Exercise instructions —
From the passage on family trust distributions, extract the portion that begins at the words "Question: Dear Dr" and stops after the words "between $18,200 to $180,000.", copying it word for word.

Warning: do not use journal entries for family trust distributions. Instead, get legally prepared family trust distribution statements.
What makes a journal entry effective? There must be a legal basis for the transaction. This requires documents and deeds that support that legal basis.
Question: Dear Dr Davies, some of our family trust clients have children approaching 18 years of age. (Therefore, the minor’s 66% penalty tax rate no longer applies.)
The Family Trust’s Trustee is often Dad (the man or straw) or his corporate trustee. Dad wants to now start distributing serious amounts of money to his 18-year-old child. This is generally between $18,200 to $180,000.
In effect, the Family Trust will owe the child this money. Or, as you like to call it, an Unpaid President Entitlement (UPEs).
Trustee Dad distributes $20k pa to his daughter. This is for 10 years. This is between 18 and 28 years old. The girl is owed $200k at 28 years old.
Should we, therefore, recommend to Family Trust trustees that all credit balances of beneficiary unpaid entitlements, be paid out to the young adult?
So that this credit balance is not an asset for bankruptcy and divorce.
Further, most of the Family Trusts do not have the ready cash to actually pay out the Family Trust distributions.

Extracted information —
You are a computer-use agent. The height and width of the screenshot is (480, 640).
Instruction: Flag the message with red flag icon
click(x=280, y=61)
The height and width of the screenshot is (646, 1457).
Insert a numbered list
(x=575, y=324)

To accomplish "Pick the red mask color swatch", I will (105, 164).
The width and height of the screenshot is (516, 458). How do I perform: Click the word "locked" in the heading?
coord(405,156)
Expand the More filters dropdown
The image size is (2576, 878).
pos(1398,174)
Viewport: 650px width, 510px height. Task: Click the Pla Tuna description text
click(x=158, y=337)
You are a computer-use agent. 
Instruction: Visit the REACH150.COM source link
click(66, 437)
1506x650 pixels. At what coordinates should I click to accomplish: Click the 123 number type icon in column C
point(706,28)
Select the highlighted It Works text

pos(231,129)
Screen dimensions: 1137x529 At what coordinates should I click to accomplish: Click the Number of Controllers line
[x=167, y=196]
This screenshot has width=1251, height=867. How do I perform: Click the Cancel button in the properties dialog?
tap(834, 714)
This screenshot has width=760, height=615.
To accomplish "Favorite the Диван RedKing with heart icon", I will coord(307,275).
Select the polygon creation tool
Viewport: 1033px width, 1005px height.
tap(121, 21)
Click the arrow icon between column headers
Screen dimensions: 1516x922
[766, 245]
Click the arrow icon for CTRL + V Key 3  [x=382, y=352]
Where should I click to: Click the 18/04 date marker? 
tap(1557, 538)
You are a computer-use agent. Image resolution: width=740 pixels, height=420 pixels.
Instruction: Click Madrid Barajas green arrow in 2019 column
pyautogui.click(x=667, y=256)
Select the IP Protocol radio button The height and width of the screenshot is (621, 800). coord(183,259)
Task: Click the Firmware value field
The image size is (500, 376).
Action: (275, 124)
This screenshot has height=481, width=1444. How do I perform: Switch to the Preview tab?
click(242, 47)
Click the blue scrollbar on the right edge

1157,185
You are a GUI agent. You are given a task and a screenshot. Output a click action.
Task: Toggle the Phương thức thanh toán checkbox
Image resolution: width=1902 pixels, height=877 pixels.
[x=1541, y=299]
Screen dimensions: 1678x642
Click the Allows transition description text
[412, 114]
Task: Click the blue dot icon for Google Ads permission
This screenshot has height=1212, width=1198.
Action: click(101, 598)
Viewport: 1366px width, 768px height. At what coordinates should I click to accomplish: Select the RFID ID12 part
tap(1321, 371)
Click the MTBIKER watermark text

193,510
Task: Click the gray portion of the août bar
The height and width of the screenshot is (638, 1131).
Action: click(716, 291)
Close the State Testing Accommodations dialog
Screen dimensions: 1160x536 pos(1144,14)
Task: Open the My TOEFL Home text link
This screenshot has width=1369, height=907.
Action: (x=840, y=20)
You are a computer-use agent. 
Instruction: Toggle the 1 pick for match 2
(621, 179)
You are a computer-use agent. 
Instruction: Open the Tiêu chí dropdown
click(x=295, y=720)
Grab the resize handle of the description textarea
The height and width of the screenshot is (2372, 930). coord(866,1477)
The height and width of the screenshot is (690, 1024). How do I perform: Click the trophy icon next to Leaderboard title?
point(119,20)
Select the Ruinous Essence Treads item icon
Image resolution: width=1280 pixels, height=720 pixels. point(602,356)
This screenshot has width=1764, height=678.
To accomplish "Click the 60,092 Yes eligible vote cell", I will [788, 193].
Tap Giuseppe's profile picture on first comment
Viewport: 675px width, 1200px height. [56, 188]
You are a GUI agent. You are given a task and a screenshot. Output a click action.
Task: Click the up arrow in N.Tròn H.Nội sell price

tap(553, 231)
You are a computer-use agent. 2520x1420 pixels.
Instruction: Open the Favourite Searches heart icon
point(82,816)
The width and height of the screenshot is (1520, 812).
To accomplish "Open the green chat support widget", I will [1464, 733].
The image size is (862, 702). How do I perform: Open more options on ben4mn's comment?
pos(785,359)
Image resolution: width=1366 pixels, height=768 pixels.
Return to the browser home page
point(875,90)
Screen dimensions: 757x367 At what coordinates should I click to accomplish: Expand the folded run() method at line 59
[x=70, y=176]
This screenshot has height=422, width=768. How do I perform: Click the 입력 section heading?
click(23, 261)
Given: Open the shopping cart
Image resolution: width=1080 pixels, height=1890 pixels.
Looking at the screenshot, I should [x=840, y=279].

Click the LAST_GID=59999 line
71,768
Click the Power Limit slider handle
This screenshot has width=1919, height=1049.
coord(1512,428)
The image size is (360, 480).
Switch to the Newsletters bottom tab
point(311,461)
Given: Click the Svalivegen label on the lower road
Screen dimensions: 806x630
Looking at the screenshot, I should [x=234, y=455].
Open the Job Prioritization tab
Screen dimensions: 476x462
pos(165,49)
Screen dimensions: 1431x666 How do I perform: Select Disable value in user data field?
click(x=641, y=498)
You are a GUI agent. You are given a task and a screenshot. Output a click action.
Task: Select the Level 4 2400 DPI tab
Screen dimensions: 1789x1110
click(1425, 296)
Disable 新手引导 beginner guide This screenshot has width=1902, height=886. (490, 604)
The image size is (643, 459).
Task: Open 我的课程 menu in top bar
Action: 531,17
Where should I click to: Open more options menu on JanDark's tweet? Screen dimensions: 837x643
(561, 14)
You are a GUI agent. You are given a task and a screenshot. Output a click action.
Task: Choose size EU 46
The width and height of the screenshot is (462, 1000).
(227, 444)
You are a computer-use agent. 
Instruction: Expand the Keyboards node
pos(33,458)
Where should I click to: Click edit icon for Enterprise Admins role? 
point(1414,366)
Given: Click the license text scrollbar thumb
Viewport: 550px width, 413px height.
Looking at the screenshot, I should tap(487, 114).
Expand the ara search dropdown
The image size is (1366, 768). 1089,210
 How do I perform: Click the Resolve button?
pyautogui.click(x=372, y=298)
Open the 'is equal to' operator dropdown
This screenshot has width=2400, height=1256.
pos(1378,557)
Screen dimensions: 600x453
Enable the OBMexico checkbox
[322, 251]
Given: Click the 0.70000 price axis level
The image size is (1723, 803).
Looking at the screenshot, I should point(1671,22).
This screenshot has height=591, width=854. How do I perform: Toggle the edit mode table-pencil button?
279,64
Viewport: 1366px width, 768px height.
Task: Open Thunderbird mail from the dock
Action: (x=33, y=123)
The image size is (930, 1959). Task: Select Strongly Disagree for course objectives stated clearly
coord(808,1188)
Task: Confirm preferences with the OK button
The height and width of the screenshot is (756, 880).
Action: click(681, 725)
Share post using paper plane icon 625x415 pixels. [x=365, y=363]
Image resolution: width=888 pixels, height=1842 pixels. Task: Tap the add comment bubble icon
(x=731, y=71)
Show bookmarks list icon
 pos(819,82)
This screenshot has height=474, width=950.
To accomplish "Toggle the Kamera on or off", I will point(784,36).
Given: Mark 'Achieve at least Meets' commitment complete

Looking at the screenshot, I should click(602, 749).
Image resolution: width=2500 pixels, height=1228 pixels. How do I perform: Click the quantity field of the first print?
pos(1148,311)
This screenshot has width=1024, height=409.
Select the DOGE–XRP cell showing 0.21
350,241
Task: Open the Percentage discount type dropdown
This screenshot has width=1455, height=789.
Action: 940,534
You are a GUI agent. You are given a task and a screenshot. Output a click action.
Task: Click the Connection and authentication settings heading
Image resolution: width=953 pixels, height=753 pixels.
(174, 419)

Answer below —
Question: Dear Dr Davies, some of our family trust clients have children approaching 18 years of age. (Therefore, the minor’s 66% penalty tax rate no longer applies.)
The Family Trust’s Trustee is often Dad (the man or straw) or his corporate trustee. Dad wants to now start distributing serious amounts of money to his 18-year-old child. This is generally between $18,200 to $180,000.